フミトの前に展開した5枚のカードは拡大し、輝き、そしてデパートガールたちを実体化させた。
「さあさらっしゃいらっしゃいやすいよやすいよおにーさん方、今日は佐賀牛が特別価格だよ~買ってちょうだい見てちょうだい!」
「…」
「本日の日替わり奉仕あと5つとなりましたー!お急ぎ下さい!」
「山形産のさくらんぼ入荷しました~」
「引き出物ですか~?おめでとうございます~」
モンスターの影は別れ増え、それは8体の実体となって現れた。
メイジコボルト×3。オーク×3。コボルト×2。
こちらのデパートガールは5人。数では負けている。
メイジコボルトたちがファイヤボールを放った。生活雑貨のおねえさんが日本ト○ムの○素水を噴出させ無効化する。

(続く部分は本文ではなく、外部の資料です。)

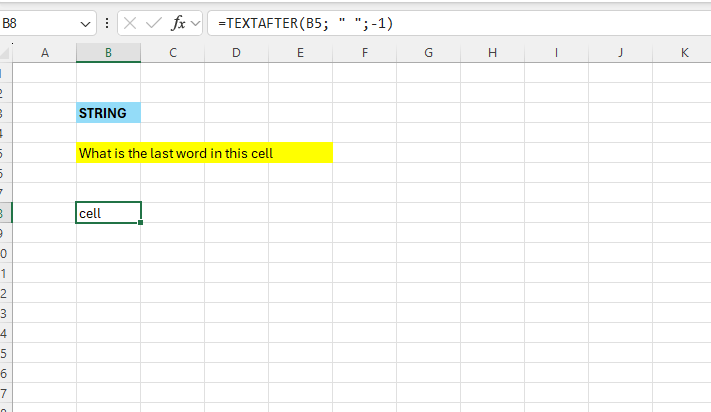Image resolution: width=711 pixels, height=412 pixels.
Task: Click the Enter checkmark icon in formula bar
Action: coord(154,23)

「いろいろご批判もあるようですが、店頭の売り子を責めないでー!」
なんだかよくわからないことを口走っているが、苦情が集中してトラウマになったのかもしれない。合掌。
私服警備員がいつのまにかオークたちの後ろに回っていた。と思った時にはすでにオーク3匹に手錠をはめていた。

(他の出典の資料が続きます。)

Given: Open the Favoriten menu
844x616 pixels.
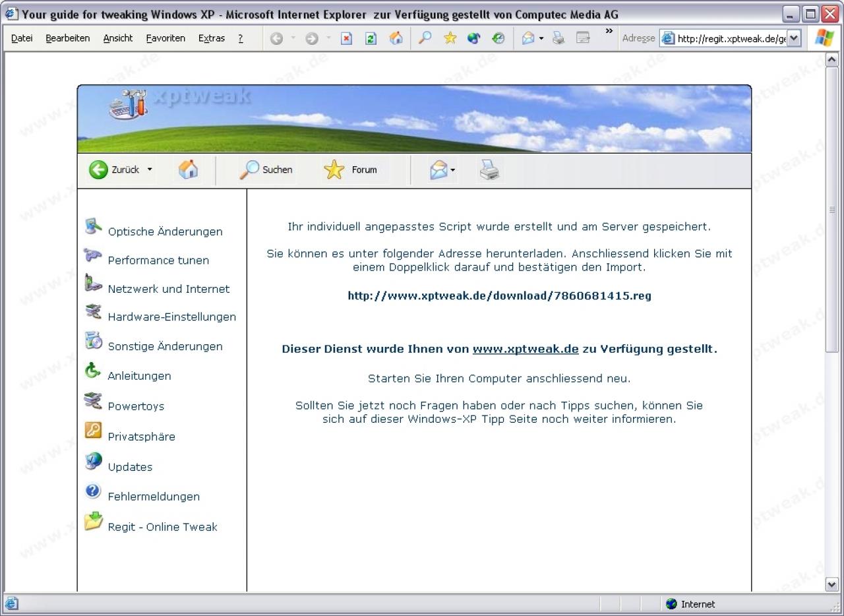Looking at the screenshot, I should point(166,38).
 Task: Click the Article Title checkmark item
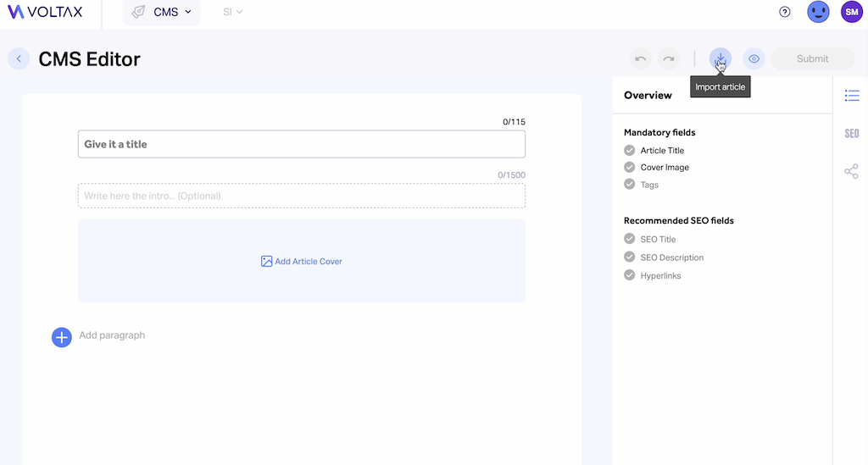point(654,151)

さすが私服。ステルス性能半端ないし素早い。ニンジャか。
「被疑者確保!」
青果売場のお姉さんが野菜くずを床に巻く。コボルト2匹がそれに足を取られてステンと転ぶ。
野菜くずって滑りやすいんだよなあ。こまめに掃除しないと年配のお客さんとか転んだら大変だよ大怪我だよ。
催事場のお姉さんが仮囲いをメイジコボルトの周りに張り巡らす。
昔はともかく、近頃は店休日がなくなったから催事の入れ替えの時によく仮囲いがしてある。
催事目当てに行って15時に終了しましたって仮囲いで覆われてて残念な気持ちになったことは一度や二度。
駅前デパートチームの連携で、かくて8匹とも身動きが取れなくなった。
から~んから~んから~ん。
福島ミカゲが鐘を盛大に鳴らす。
「お待たせしました!本日のモンスター解体ショー、只今より開始します~!どうぞお集まりくださいご覧くださ~い!」
福島ミカゲが刃渡り150センチくらいの包丁を取り出した。包丁というよりほぼ刀、いわゆるマグロ包丁だ。
8匹のモンスターを何のためらいもなくさくさくと屠殺、皮や内臓を取り出し血抜きをして部位ごとに切り分け、あっという間にブロック肉に解体する。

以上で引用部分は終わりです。